Kuala Lumpur – Enforcement agencies which have come under the microscope of the Malaysian Anti- Corruption Commission for their men’s inaction in combating vice, will be made to adopt radical changes in the way they conduct business.
For starters, “loopholes” in sections of the legislation, blamed as the bane of law enforcers in carrying out effective enforcement, will be rectified.
The country’s largest law enforcement agency — the Royal Malaysia Police, meanwhile have taken the initiative of being a step ahead of their wayward personnel including those with tendencies of being “turned over”.
By December, they will be equipped with their “Special Tactical Team 3 (STT3)”— a special group of intelligence officers from all of the forces’ different branches, that will be unleashed on clandestine operations to sniff out their crooked colleagues.
Deputy Home Minister Datuk Seri Dr Wan Junaidi Tuanku Jaafar told the New Straits Times that the team would bev sent out on two-pronged covert operations which will also see them focus on curbing vice including activities by secret societies.
“The team will gather information and intelligence on illicit operations and businesses… the men behind them, their networks, the bosses and financiers as well as their money laundering activities.
“Even those hiding behind online operations will not escape them as the team will be working together with local authorities, the Malaysian Communications and Multimedia Commission and Communications and Multimedia Ministry, to identify them,” he said.

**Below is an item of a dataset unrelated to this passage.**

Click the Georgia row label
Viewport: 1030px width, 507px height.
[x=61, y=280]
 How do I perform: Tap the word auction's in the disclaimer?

Junaidi said the ministry would verysoonmeetwiththerelevantministries as well as key departments to among others, discuss laws that needed amendment to facilitate better enforcement.
It is understood that the meeting will also address the perennial issue of overlapping and limited jurisdictions between enforcement agencies.
The ministry, Junaidi said, had had discussions with the police and local governments, and from there, it had identified all the weaknesses in the system, which only served to bind law enforcers from carrying out their responsibilities effectively.
“In cutting the lifeline of illicit syndicated businesses, we are also drawing up plans to go after legal business premises that help crooks continue running their operations, despite having their electricity supply cut.
“These syndicates always circumvent the law as they then turn to willing neighbours, who in return, make significant sums for channelling electricity to them.
“At the moment, we do not have laws to empower local authorities to take action against these people, who are basically aiding these illicit operations,” he said.
Meanwhile, the Urban Wellbeing, Housing and Local Government Ministry’s Local Government Department director-general Maziah Adnan said the Local Government Act 1976 (Act 171) was being reviewed to give enforcers more bite.
“This is especially crucial in allowing the officers to go after illicit businesses.
“These officers are actually facing a huge problem in carrying out enforcement, as there are provisions in the Local Government Act that have been impeding these efforts.
“At the same time, we welcome MACC to help us in weeding out personnel working in cahoots with the syndicates and sheltering them from the law.”
The NST yesterday reported that MACC had been sending out its officers to rein in law enforcers who allowed vice dens to operate under their watch under the ongoing Op Belot.
MACC’s proactive move was triggered by the mushrooming of illegal businesses around the country, many being run openly under the noses of law enforcers.